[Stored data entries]

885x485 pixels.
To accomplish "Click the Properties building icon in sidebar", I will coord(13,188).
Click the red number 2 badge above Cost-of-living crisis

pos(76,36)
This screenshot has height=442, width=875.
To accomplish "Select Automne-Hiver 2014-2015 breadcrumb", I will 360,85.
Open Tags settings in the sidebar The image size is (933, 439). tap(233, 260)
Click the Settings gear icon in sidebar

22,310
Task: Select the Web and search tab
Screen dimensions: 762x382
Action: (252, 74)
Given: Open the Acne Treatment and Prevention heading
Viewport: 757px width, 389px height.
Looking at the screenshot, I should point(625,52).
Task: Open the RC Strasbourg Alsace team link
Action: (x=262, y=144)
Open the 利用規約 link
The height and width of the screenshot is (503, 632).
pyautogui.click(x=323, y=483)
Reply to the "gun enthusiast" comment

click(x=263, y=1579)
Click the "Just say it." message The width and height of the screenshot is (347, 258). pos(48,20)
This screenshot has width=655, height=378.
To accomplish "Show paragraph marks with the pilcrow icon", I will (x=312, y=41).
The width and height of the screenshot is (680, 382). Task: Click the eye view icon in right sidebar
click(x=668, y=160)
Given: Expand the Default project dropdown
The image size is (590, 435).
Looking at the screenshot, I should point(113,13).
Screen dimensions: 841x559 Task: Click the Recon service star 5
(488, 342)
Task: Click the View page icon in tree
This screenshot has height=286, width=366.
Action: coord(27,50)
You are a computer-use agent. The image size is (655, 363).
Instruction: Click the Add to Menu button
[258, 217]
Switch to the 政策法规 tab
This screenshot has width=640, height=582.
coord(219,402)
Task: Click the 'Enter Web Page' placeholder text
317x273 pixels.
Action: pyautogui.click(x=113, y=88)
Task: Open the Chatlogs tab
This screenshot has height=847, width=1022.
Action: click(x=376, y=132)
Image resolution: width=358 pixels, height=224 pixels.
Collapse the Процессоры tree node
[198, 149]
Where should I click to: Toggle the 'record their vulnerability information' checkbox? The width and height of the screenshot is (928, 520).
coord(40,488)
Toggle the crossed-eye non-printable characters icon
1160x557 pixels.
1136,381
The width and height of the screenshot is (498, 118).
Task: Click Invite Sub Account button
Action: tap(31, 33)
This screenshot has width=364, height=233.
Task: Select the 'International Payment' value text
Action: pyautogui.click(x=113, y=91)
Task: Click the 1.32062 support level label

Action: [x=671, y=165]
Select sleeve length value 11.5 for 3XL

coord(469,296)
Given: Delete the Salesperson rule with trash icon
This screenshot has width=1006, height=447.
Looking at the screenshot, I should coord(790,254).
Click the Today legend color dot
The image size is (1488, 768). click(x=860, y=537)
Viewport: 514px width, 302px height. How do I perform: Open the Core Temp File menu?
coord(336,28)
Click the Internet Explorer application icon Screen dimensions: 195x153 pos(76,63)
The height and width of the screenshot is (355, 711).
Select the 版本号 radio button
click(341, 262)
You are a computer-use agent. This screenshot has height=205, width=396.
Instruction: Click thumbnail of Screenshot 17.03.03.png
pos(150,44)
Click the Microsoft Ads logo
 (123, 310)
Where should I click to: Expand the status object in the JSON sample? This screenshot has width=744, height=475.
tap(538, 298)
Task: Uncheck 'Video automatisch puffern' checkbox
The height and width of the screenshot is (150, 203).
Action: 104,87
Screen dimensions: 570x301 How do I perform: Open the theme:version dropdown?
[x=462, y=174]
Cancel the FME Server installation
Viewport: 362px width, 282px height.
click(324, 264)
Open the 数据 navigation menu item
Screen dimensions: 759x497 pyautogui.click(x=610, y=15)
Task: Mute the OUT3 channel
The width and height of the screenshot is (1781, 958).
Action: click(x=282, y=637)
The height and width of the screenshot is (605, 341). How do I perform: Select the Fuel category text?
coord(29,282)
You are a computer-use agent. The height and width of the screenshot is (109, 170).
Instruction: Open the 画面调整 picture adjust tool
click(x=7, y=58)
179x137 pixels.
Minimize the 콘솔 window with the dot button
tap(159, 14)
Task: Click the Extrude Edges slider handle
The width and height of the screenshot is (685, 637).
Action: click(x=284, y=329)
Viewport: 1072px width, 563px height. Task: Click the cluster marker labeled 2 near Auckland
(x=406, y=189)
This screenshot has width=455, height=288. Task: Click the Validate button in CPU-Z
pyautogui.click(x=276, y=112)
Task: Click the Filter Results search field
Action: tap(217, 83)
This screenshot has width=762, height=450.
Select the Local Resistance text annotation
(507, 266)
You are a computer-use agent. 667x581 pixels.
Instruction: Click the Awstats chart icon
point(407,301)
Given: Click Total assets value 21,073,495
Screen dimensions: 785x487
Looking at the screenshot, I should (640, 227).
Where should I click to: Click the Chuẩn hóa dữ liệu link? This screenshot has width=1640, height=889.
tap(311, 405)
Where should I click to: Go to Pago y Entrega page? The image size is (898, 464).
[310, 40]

WHAT IS NEEDED: All the data above should be restated in full, exactly.

FINAL ANSWER:
885x485 pixels.
To accomplish "Click the Properties building icon in sidebar", I will coord(13,188).
Click the red number 2 badge above Cost-of-living crisis

pos(76,36)
This screenshot has height=442, width=875.
To accomplish "Select Automne-Hiver 2014-2015 breadcrumb", I will 360,85.
Open Tags settings in the sidebar The image size is (933, 439). tap(233, 260)
Click the Settings gear icon in sidebar

22,310
Task: Select the Web and search tab
Screen dimensions: 762x382
Action: (252, 74)
Given: Open the Acne Treatment and Prevention heading
Viewport: 757px width, 389px height.
Looking at the screenshot, I should point(625,52).
Task: Open the RC Strasbourg Alsace team link
Action: (x=262, y=144)
Open the 利用規約 link
The height and width of the screenshot is (503, 632).
pyautogui.click(x=323, y=483)
Reply to the "gun enthusiast" comment

click(x=263, y=1579)
Click the "Just say it." message The width and height of the screenshot is (347, 258). pos(48,20)
This screenshot has width=655, height=378.
To accomplish "Show paragraph marks with the pilcrow icon", I will (x=312, y=41).
The width and height of the screenshot is (680, 382). Task: Click the eye view icon in right sidebar
click(x=668, y=160)
Given: Expand the Default project dropdown
The image size is (590, 435).
Looking at the screenshot, I should point(113,13).
Screen dimensions: 841x559 Task: Click the Recon service star 5
(488, 342)
Task: Click the View page icon in tree
This screenshot has height=286, width=366.
Action: coord(27,50)
You are a computer-use agent. The image size is (655, 363).
Instruction: Click the Add to Menu button
[258, 217]
Switch to the 政策法规 tab
This screenshot has width=640, height=582.
coord(219,402)
Task: Click the 'Enter Web Page' placeholder text
317x273 pixels.
Action: pyautogui.click(x=113, y=88)
Task: Open the Chatlogs tab
This screenshot has height=847, width=1022.
Action: click(x=376, y=132)
Image resolution: width=358 pixels, height=224 pixels.
Collapse the Процессоры tree node
[198, 149]
Where should I click to: Toggle the 'record their vulnerability information' checkbox? The width and height of the screenshot is (928, 520).
coord(40,488)
Toggle the crossed-eye non-printable characters icon
1160x557 pixels.
1136,381
The width and height of the screenshot is (498, 118).
Task: Click Invite Sub Account button
Action: tap(31, 33)
This screenshot has width=364, height=233.
Task: Select the 'International Payment' value text
Action: pyautogui.click(x=113, y=91)
Task: Click the 1.32062 support level label

Action: [x=671, y=165]
Select sleeve length value 11.5 for 3XL

coord(469,296)
Given: Delete the Salesperson rule with trash icon
This screenshot has width=1006, height=447.
Looking at the screenshot, I should coord(790,254).
Click the Today legend color dot
The image size is (1488, 768). click(x=860, y=537)
Viewport: 514px width, 302px height. How do I perform: Open the Core Temp File menu?
coord(336,28)
Click the Internet Explorer application icon Screen dimensions: 195x153 pos(76,63)
The height and width of the screenshot is (355, 711).
Select the 版本号 radio button
click(341, 262)
You are a computer-use agent. This screenshot has height=205, width=396.
Instruction: Click thumbnail of Screenshot 17.03.03.png
pos(150,44)
Click the Microsoft Ads logo
 (123, 310)
Where should I click to: Expand the status object in the JSON sample? This screenshot has width=744, height=475.
tap(538, 298)
Task: Uncheck 'Video automatisch puffern' checkbox
The height and width of the screenshot is (150, 203).
Action: 104,87
Screen dimensions: 570x301 How do I perform: Open the theme:version dropdown?
[x=462, y=174]
Cancel the FME Server installation
Viewport: 362px width, 282px height.
click(324, 264)
Open the 数据 navigation menu item
Screen dimensions: 759x497 pyautogui.click(x=610, y=15)
Task: Mute the OUT3 channel
The width and height of the screenshot is (1781, 958).
Action: click(x=282, y=637)
The height and width of the screenshot is (605, 341). How do I perform: Select the Fuel category text?
coord(29,282)
You are a computer-use agent. The height and width of the screenshot is (109, 170).
Instruction: Open the 画面调整 picture adjust tool
click(x=7, y=58)
179x137 pixels.
Minimize the 콘솔 window with the dot button
tap(159, 14)
Task: Click the Extrude Edges slider handle
The width and height of the screenshot is (685, 637).
Action: click(x=284, y=329)
Viewport: 1072px width, 563px height. Task: Click the cluster marker labeled 2 near Auckland
(x=406, y=189)
This screenshot has width=455, height=288. Task: Click the Validate button in CPU-Z
pyautogui.click(x=276, y=112)
Task: Click the Filter Results search field
Action: tap(217, 83)
This screenshot has width=762, height=450.
Select the Local Resistance text annotation
(507, 266)
You are a computer-use agent. 667x581 pixels.
Instruction: Click the Awstats chart icon
point(407,301)
Given: Click Total assets value 21,073,495
Screen dimensions: 785x487
Looking at the screenshot, I should (640, 227).
Where should I click to: Click the Chuẩn hóa dữ liệu link? This screenshot has width=1640, height=889.
tap(311, 405)
Where should I click to: Go to Pago y Entrega page? The image size is (898, 464).
[310, 40]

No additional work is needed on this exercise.